A nomeação de um Ministro para o Supremo Tribunal Federal não pode, e não deve, ser tratada como um "apadrinhamento", principalmente por uma Revista como o Consultor Jurídico. Afinal de contas, um Ministro do STF não é um espertalhão qualquer, que irá assumir o cargo com interesse próprio, em obediência cega ao seu "padrinho". Além disso, a nomeação de Ministro do STF é ato conjugado de dois Poderes da República: o Poder Executivo, na pessoa do seu titular, o Presidente da República, e o Poder Legislativo, através do Senado Federal, que tem por missão não apenas referendar, mas sim aprovar a nomeação. O STF, é bom que se repita, é o órgão de cúpula de um dos três Poderes da República, o Poder Judiciário. Sua missão preponderante é a de Tribunal Constitucional, guardião da ordem constitucional e da Constituição Federal.
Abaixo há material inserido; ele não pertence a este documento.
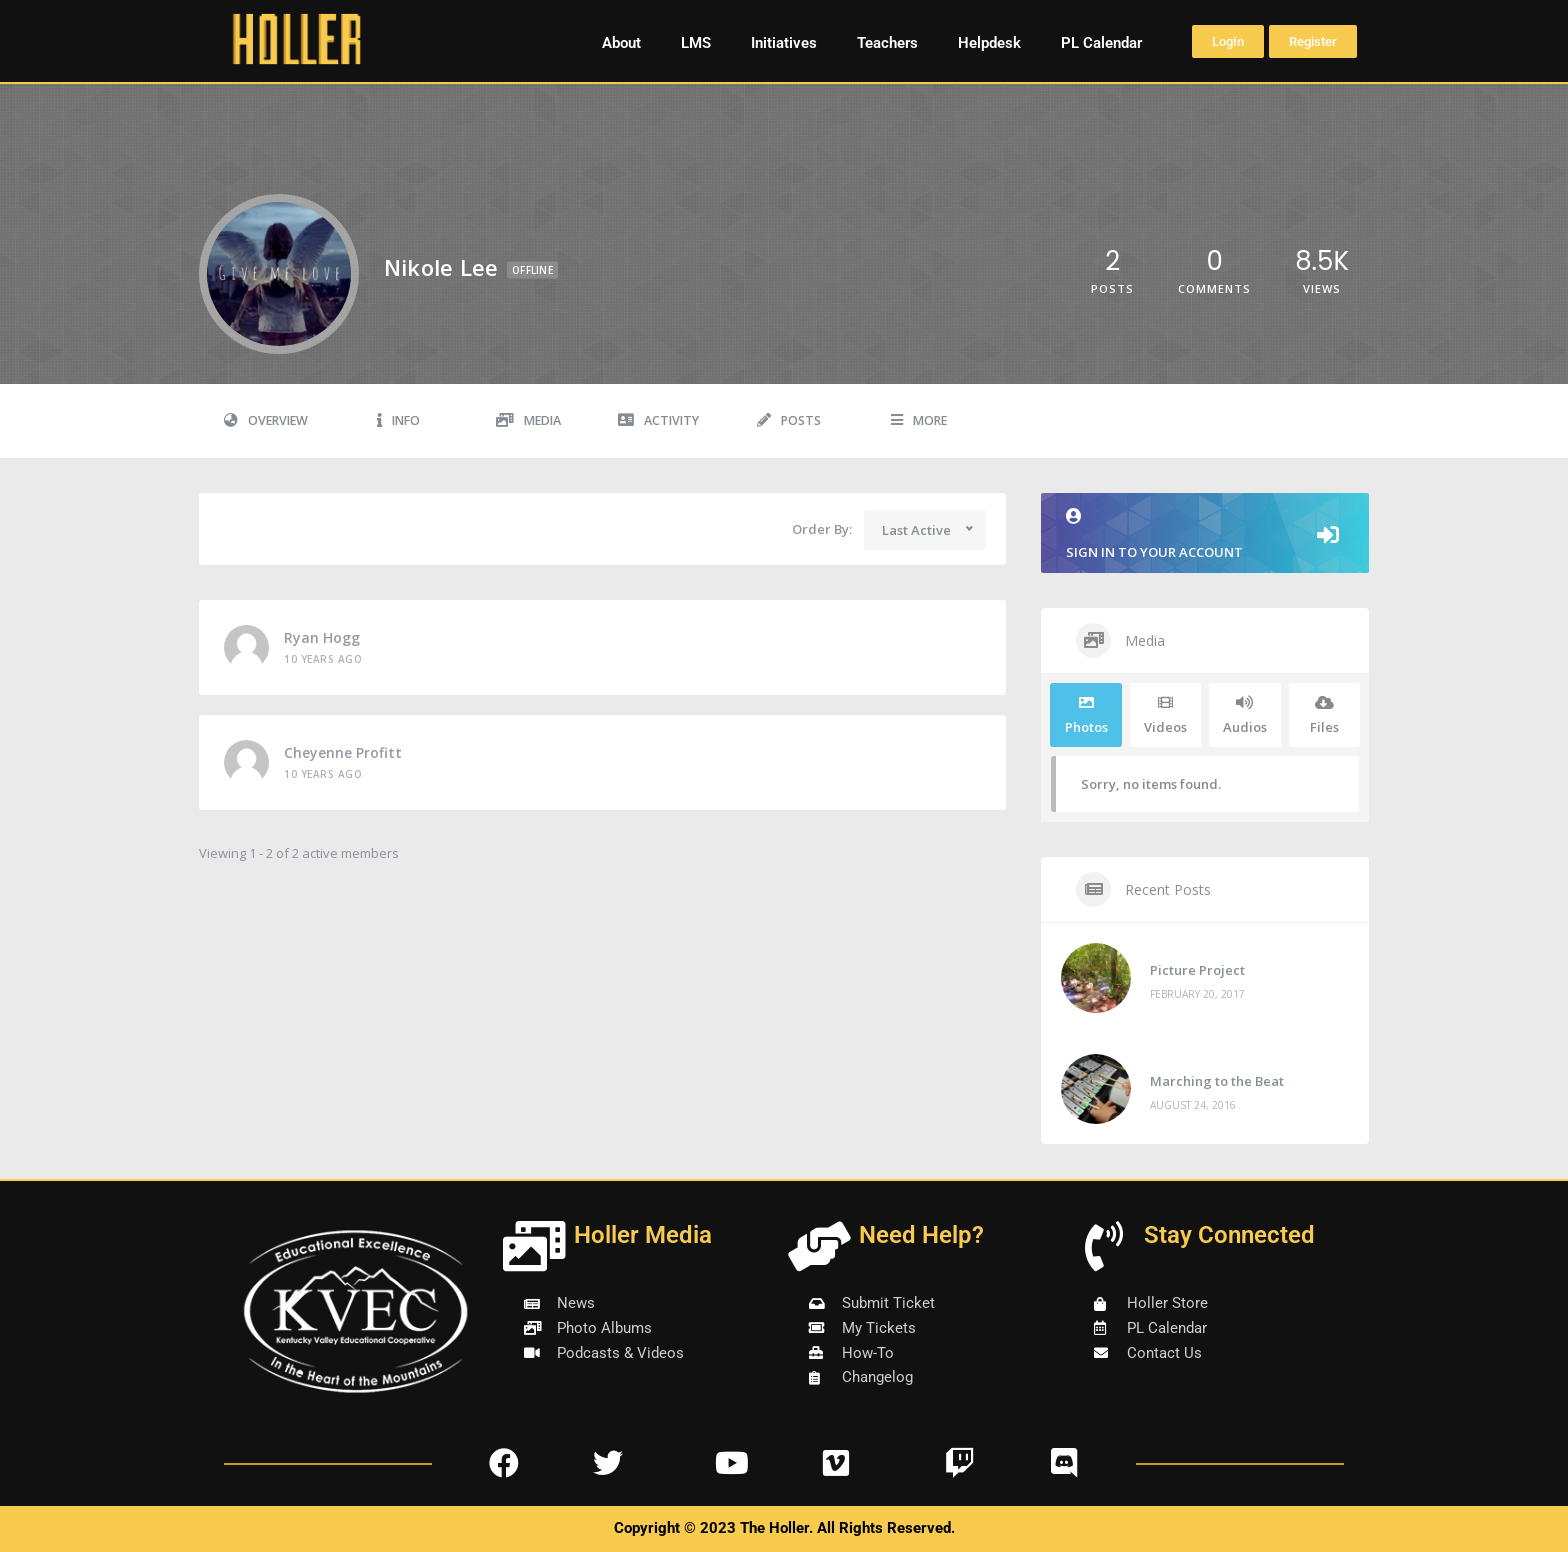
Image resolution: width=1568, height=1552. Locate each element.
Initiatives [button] (784, 43)
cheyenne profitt (343, 752)
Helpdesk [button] (989, 43)
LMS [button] (696, 43)
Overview (266, 420)
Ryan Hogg (322, 637)
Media (528, 420)
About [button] (621, 43)
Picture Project (1197, 970)
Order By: (822, 529)
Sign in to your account (1205, 534)
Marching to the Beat (1217, 1081)
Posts (789, 420)
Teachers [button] (887, 43)
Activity (658, 420)
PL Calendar (1101, 43)
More (919, 420)
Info (398, 420)
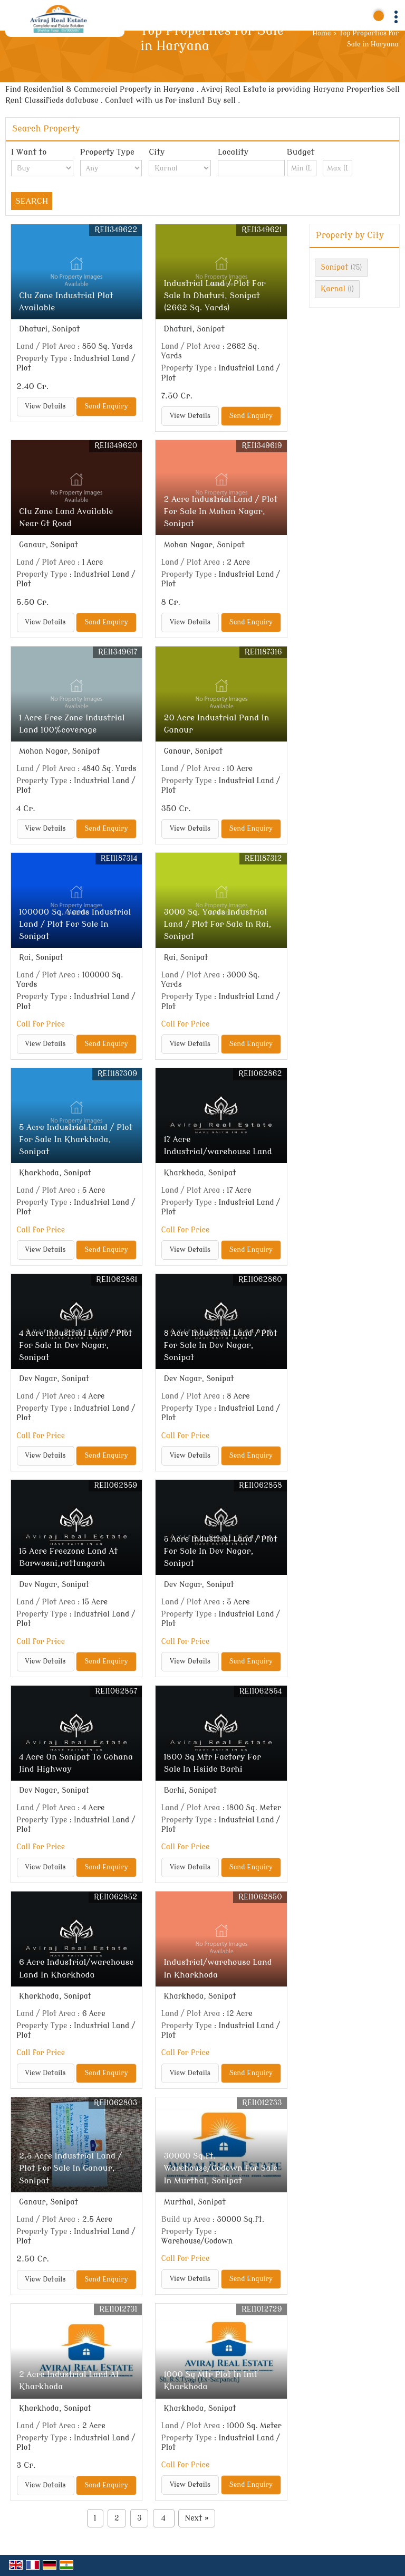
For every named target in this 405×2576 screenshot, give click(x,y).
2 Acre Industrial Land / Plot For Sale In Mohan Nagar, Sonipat (220, 511)
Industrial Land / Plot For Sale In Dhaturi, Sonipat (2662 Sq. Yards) (214, 295)
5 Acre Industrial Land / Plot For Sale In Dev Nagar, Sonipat (220, 1551)
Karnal (333, 289)
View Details (45, 406)
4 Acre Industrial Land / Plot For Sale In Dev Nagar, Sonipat (75, 1345)
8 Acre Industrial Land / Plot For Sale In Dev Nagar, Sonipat (220, 1345)
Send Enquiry (106, 406)
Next (197, 2518)
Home (322, 33)
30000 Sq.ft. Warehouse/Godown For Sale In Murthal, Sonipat (220, 2168)
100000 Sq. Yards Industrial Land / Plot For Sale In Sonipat (75, 924)
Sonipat (334, 267)
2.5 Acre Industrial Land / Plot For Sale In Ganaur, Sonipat (70, 2168)
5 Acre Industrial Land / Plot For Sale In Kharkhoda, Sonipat (75, 1139)
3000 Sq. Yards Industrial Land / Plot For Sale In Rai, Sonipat (217, 924)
Por isso, é preciso que revistas sérias como o Consulto Jurídico revejam seus conceitos e tratem as notícias ou artigos que divulgam com a mesma seriedade. Claro que cai no gosto popularesco dar descaque inviesado às matérias enfocadas. Mas, cá entre nós, iss não fica bem para uma revista como esta. Já pensaram se a Revista Trimestral de Jurisprudência saisse com títulos como este: "Presidente Lula enfrenta novamente os Ministros do STF"; ou então, "Ministro do STF desafia Congresso Nacional". Essas podem ser manchetes de jornais preocupados em conquistar leitores menos avisados, mas que em nada acrescentam aos assinantes do Consultor Jurídico.
25/02/2006 14:56Sérgio Niemeyer (Advogado Autônomo)Carlos Velloso já não é mais Ministro, mas ex-m...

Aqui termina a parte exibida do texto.